Landscape-Level Effects on Avifauna Within Tropical Agriculture in the Western Ghats: Insights for Management and Conservation

Jai Ranganathana, Jagdish Krishnaswamy, M. O. Anand | 2010

Abstract

A critical handicap to tropical biodiversity conservation efforts in agroecosystems is the unknowns regarding the influence of landscape-scale factors on the persistence of species. To address these uncertainties, we explored two essential landscape-scale questions, within India’s biologically-rich Western Ghats, examining two nearby human-dominated landscapes that dramatically differed in their pattern of land cover.
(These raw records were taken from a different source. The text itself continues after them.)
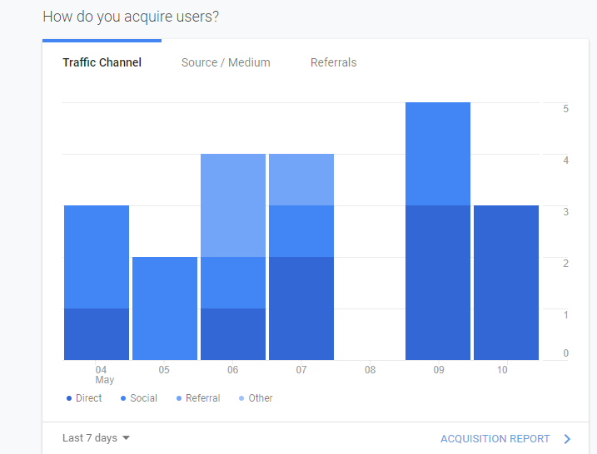Click the 'How do you acquire users?' heading
The image size is (597, 454).
click(x=131, y=17)
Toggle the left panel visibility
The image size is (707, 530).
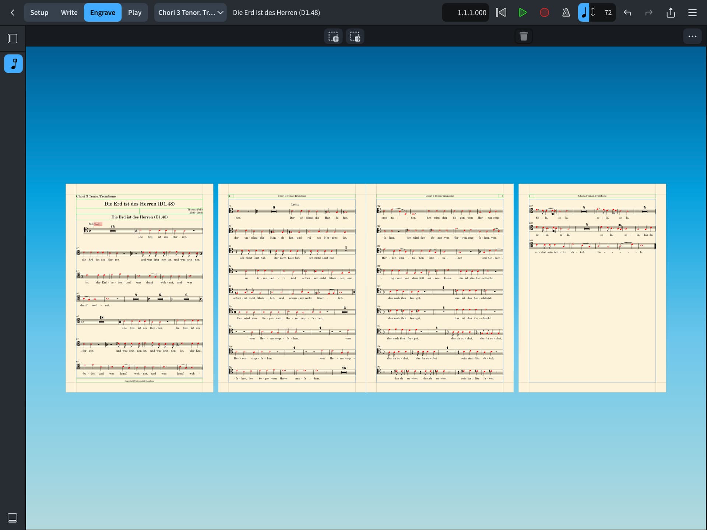[x=13, y=38]
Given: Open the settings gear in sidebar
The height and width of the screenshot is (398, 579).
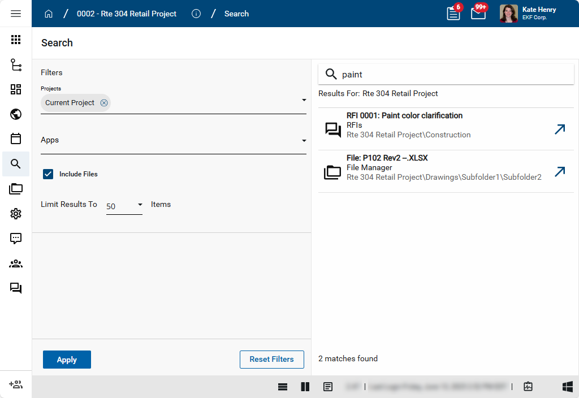Looking at the screenshot, I should pos(16,214).
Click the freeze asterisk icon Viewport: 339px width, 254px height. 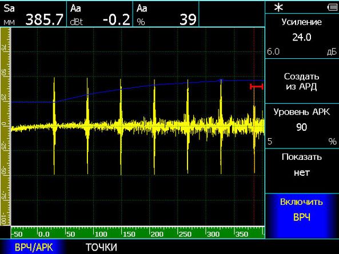278,7
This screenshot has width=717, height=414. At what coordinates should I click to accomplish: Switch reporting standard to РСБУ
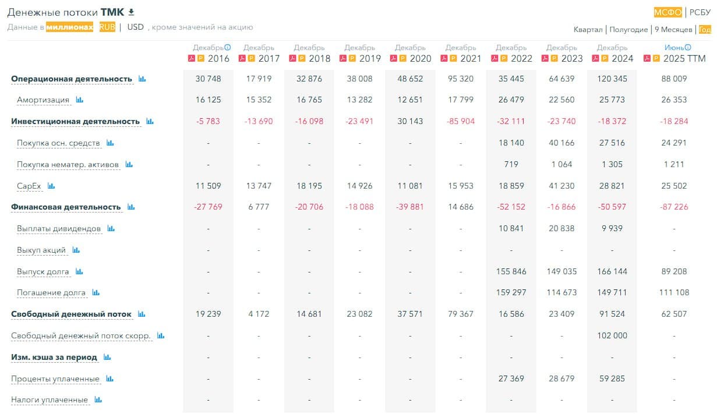[x=700, y=12]
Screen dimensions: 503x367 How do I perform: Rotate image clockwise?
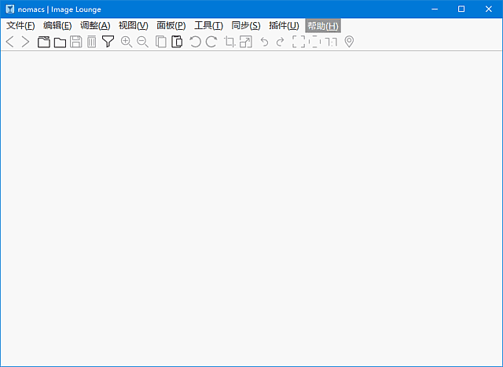[211, 42]
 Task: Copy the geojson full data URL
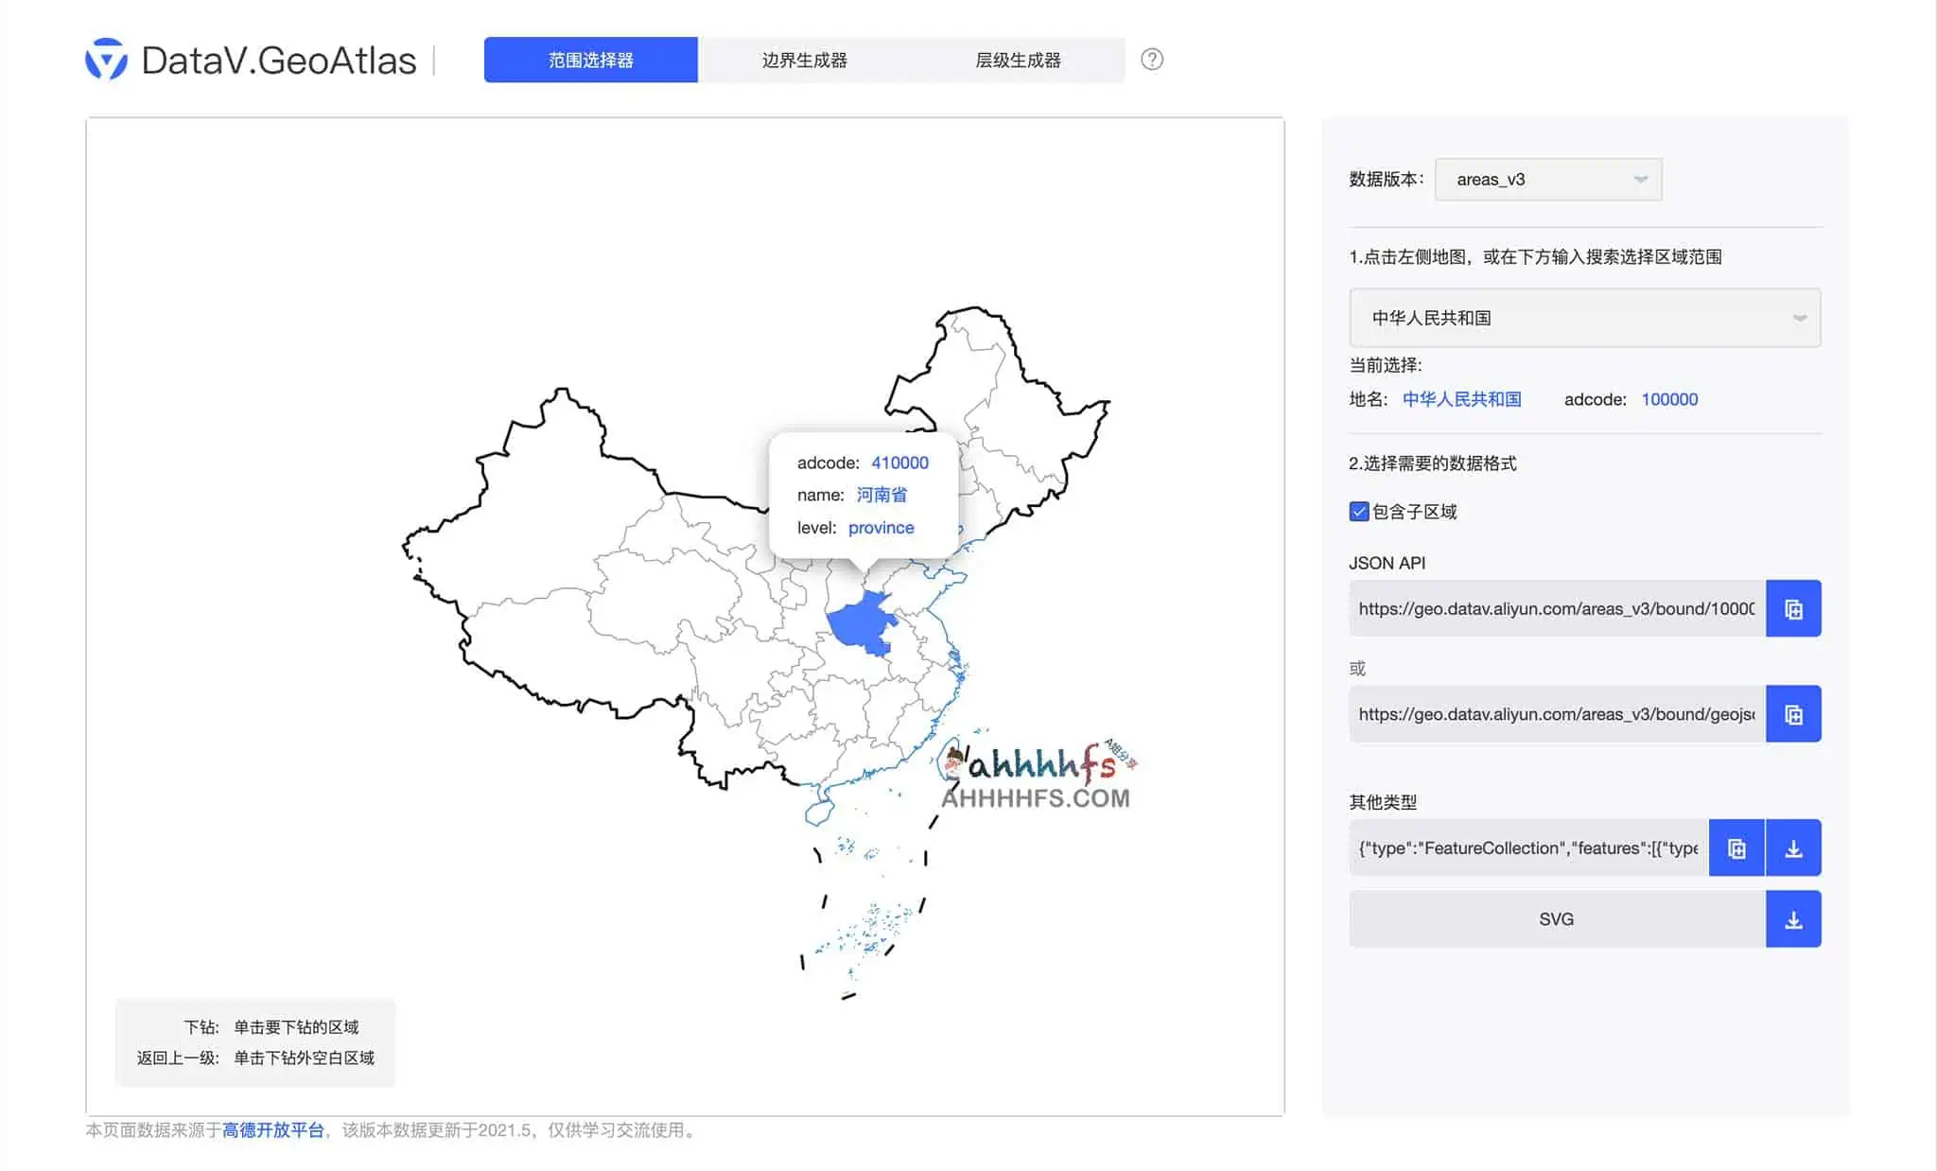1793,713
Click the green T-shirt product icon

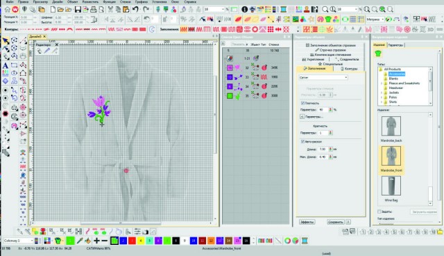coord(377,54)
First, how does the proximity of intact forest patches affect bird community composition within agricultural landscapes? Second, can simple remote sensing-derived measures (brightness, wetness, and NDVI) be used to estimate native bird species composition within those landscapes? In both landscapes, as distance to intact forest decreased, the similarity in bird community composition between agricultural areas and intact forest increased. This suggests that the retention of tropical forest bird communities within human-dominated landscapes critically depends on the maintenance of nearby intact forest. In an answer to the second question, the remote sensing measures correlated with forest-affiliated avian species richness in only one of the two landscapes, reflecting an ecological difference between the two in the response of forest bird species to local agricultural conditions. In the landscape where a correlation was found, there was high variation in vegetative structure, which strongly impacted both the remote sensing measures and forest bird species richness. In the other landscape, forest species richness strongly correlated with changes in tree species composition in the agriculture, a factor that could not be detected by the remote sensing metrics. In order to successfully conserve biodiversity in tropical agricultural landscapes, our findings show that it is essential to conserve intact forest within those landscapes and to understand the effect of local agricultural practices on species.